2000-2001 "Reflections and Hopes"
REFLECTION: Well, here it is 2001 already! It seems that I just sat down yesterday to write this same letter to you, when in fact, one year has passed. The year 2000 came and went so fast that I hardly believe that it ever was here. When I was in 3rd or 4th grade I and my class mates were asked to ponder the year 2000 and figure out what our age would be and what we might be doing at that time. I remember thinking that I would be almost 40 years old, half way through life, and that thought alone seemed ridiculous and sad. Yet, here I am almost 40 and thinking that my life has turned out pretty much the way I thought it would. It's kind of spooky knowing that I would envision my life at such a young age and have it end up in much the same place. I guess you could say that there is something to be said about destiny.
I have decided not to reread last years letter in order to escape a little monotony and be able to write this letter with a little more imagination. The year 2000 was very much the same as 1999 as far as the music business goes, BUSY! As I approach 40 I continue to hear people say, "Your 40's will be the best years of your life!". Looking back over my life I can't help but think that I've already lived the best years of my life. I truly cannot think of anything that could have made my life happier, with the exception of having more time to do more and be more. With that in mind, I've set my sites on 2001 as a year to do just that.
My wife, Barb, and I have been working on a little "getaway" spot in the wilderness where we intend to spend some relaxation and revitalization time. So, if you see a few less bookings in my schedule this year you can be sure that I'll be rejuvenating at our hideout.
I know that many of you are waiting for the "NEW STEVE MEISNER RECORDING, OR THAT NEW SONG BOOK". I have repeatedly said that "I just haven't had the time to get these things done", and I'm tired of making excuses so.........my intentions are to focus on bringing you all what you have been waiting for. Hopefully, I'll be able to slip in a few surprises along the way.
FAMILY: What can I say......my girl's are no longer babies.......they're teenager's, UHG! I love the thought of having my two eldest children as girls, but I'm just not very prepared for their social independence. You know what I mean, boy's.......girl's, coming and going.......the phone constantly ringing, "Hello, is Whitney or Lindsey there?". And then there's Austin, only 8, trying to compete with his sister's and feeling left out if he doesn't have friends coming and going and calling all of the time too. YIKES! It's too much for me to deal with. It makes me realize that having your family grow up around you means that my life has become bigger than "me" and that as they grow more independent in there life they need more room to grow. Huh, an epiphany! (I just wanted to use that word). I'm sure many of you are chuckling right about know, thinking about how you've been there and done that.

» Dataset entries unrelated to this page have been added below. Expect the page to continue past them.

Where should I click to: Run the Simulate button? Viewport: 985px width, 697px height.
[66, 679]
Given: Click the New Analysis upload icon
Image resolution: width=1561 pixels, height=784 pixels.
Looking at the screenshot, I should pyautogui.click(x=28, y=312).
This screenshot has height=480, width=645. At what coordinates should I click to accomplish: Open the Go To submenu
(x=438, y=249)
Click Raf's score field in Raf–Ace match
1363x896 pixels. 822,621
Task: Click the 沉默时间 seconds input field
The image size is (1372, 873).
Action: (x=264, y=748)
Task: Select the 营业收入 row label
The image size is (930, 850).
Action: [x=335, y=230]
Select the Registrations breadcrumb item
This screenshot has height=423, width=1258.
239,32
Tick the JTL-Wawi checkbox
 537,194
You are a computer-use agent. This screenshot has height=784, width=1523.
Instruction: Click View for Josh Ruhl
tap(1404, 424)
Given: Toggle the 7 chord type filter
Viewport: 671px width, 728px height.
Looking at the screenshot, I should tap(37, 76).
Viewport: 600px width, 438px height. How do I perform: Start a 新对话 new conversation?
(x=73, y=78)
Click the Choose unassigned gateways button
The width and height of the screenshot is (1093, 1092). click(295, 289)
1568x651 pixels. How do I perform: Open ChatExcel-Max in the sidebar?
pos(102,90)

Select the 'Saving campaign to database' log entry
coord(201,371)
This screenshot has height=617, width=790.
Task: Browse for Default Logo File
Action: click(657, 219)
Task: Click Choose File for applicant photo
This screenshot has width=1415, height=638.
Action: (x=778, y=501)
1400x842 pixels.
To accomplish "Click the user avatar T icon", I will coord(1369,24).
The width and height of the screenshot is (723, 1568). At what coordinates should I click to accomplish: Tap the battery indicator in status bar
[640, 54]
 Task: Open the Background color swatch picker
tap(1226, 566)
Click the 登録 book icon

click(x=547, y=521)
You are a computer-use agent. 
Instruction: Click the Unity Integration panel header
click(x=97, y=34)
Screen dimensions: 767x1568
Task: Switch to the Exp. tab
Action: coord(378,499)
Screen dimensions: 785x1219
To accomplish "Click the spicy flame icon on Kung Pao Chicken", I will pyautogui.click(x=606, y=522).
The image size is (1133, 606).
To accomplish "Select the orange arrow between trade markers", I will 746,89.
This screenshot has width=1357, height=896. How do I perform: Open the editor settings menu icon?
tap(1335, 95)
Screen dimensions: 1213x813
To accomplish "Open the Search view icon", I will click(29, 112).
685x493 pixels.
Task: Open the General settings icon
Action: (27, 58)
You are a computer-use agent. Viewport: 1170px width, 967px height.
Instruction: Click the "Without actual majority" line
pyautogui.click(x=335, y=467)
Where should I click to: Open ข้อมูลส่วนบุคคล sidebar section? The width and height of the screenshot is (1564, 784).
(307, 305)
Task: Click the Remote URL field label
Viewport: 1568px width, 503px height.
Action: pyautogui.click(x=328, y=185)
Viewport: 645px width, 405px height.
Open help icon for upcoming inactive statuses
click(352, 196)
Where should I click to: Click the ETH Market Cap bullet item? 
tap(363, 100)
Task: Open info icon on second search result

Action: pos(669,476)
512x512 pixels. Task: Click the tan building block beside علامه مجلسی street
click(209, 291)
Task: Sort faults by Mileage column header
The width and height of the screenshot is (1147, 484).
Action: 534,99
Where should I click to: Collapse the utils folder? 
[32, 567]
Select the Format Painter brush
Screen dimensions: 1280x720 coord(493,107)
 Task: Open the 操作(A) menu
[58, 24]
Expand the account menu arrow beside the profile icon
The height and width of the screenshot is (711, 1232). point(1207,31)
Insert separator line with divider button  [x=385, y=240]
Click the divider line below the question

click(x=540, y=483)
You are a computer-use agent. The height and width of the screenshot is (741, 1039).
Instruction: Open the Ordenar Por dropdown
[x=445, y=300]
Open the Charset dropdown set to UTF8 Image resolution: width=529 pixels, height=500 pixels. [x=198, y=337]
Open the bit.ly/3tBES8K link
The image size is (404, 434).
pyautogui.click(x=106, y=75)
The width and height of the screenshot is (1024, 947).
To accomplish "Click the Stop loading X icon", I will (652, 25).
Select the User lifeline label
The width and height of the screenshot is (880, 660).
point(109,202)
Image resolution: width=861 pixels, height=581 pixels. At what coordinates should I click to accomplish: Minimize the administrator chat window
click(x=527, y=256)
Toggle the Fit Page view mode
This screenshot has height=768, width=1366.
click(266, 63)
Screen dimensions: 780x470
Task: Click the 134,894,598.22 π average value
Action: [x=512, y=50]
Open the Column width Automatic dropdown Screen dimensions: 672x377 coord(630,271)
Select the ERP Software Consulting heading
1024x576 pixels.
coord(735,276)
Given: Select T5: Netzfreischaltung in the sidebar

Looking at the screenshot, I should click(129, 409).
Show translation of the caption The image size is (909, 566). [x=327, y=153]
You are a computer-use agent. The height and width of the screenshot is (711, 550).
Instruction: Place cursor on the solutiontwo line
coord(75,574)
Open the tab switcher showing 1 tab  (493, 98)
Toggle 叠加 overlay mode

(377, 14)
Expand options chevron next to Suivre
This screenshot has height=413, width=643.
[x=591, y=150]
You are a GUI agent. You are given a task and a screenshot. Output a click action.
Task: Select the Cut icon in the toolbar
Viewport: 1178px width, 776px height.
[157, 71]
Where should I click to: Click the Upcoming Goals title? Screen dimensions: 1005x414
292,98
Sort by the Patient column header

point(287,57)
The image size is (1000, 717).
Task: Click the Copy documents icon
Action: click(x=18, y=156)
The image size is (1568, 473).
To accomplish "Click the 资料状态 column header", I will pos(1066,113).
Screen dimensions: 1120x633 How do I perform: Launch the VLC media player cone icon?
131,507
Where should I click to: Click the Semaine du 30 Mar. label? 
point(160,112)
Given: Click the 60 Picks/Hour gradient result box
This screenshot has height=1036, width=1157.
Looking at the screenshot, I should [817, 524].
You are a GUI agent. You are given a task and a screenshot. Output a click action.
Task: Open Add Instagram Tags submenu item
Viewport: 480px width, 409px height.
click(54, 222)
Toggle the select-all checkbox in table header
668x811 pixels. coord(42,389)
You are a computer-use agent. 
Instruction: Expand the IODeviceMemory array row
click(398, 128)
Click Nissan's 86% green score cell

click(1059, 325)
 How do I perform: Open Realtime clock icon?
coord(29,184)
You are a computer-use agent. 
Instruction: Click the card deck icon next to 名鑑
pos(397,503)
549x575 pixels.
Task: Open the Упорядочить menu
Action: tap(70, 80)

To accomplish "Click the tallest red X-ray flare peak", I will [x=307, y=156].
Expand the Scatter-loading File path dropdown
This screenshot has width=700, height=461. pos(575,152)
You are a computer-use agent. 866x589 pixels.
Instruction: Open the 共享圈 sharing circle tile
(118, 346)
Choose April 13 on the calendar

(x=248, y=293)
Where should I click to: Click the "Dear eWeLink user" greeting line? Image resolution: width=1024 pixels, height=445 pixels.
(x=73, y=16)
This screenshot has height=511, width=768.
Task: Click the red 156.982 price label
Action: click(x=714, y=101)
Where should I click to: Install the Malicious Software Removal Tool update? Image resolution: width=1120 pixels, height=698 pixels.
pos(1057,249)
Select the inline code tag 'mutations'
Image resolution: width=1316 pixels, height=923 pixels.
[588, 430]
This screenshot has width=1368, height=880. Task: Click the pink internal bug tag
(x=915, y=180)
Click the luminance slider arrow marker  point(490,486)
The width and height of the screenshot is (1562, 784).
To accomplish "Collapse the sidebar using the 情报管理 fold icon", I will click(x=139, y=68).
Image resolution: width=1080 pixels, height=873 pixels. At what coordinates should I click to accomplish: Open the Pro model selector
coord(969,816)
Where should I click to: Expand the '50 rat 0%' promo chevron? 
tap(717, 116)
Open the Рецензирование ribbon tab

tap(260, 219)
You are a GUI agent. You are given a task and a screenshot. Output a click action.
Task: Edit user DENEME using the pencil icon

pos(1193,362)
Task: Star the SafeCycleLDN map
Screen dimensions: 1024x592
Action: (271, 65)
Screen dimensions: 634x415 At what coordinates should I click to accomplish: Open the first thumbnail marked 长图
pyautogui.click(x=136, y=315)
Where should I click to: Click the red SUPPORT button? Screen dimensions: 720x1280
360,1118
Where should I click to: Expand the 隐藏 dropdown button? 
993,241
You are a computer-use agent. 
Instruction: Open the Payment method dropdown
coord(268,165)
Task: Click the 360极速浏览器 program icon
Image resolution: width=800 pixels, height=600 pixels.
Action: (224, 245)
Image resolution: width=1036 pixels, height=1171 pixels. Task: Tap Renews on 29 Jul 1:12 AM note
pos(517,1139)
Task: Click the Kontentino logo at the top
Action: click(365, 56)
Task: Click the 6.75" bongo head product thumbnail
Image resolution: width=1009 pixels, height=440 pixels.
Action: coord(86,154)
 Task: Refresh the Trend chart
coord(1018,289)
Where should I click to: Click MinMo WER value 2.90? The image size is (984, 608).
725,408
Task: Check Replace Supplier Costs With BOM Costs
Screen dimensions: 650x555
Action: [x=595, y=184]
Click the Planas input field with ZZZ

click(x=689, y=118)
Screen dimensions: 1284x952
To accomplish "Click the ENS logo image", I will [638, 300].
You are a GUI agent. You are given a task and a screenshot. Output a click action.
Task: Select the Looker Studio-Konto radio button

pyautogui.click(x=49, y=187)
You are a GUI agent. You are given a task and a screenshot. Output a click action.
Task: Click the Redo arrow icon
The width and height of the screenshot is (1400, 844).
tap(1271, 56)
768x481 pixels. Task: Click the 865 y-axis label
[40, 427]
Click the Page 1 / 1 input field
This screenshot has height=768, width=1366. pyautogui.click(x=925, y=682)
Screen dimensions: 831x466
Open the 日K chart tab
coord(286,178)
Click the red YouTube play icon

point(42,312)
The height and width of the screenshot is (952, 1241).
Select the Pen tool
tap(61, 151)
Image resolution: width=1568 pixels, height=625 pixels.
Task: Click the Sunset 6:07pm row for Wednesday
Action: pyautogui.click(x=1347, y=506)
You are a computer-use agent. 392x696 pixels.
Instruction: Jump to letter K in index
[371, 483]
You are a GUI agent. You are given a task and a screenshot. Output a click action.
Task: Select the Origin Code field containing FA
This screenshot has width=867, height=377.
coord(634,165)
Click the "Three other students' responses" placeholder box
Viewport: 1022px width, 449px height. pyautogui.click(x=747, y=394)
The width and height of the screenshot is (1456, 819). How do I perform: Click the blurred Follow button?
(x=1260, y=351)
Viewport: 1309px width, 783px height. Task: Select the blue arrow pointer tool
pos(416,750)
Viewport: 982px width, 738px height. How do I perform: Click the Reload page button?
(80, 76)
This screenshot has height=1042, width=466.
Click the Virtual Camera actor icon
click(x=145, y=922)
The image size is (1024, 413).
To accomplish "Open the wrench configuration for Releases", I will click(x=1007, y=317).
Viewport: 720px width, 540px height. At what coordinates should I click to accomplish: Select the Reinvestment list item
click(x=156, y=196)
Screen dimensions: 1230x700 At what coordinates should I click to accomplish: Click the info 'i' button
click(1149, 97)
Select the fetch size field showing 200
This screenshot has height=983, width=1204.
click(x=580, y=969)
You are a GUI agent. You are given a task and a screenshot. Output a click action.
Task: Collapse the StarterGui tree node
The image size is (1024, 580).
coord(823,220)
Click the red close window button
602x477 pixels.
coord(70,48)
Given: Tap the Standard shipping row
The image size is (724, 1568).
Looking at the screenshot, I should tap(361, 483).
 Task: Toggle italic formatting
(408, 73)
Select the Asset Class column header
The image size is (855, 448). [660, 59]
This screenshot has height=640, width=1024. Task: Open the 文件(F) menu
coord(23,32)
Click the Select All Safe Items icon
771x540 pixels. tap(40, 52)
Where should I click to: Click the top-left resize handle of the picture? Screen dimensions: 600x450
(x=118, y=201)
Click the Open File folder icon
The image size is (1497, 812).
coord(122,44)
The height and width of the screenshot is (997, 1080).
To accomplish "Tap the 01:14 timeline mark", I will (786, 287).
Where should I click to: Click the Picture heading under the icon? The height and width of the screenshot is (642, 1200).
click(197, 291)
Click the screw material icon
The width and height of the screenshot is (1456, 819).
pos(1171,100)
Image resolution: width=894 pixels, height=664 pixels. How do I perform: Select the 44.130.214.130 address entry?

My sister, Michelle, brought a baby girl, Anna Marie, into the world and received an engagement ring too! Mom & Dad are doing well and seem to keep busy with their lives. My brother, Dan, is still living and working in Seattle, WA. We've all experienced some trials in the last year and lost a few close friends and relatives, but have managed to come through another year a little better for it all.
FRIENDS: I would have to say that, with out a doubt, I have enjoyed my friendships more in the past year than ever. I've made many new friends through my music and shored up some of my closer relationships and have appreciated the experience of having them. I've watched many of them grow into their own and blossom. I am continually amazed at how the human spirit takes a seemingly long time to allow us to learn and make mistakes until we finally get it right. Then it dumps a load of sunshine on us as if we knew all along that things would work out. But, we never would have realized the wonder of it all with out the struggle to get there.
HOPES: My hopes for myself, and all of you, are that we continue to prosper and allow our hearts and souls to be inspired by the world around us. I hope that we all can experience a little sunshine along the way to get us through the struggle in order to realize the wonder of the big picture that life has to offer us. Oh yeah, have a little fun along the way too!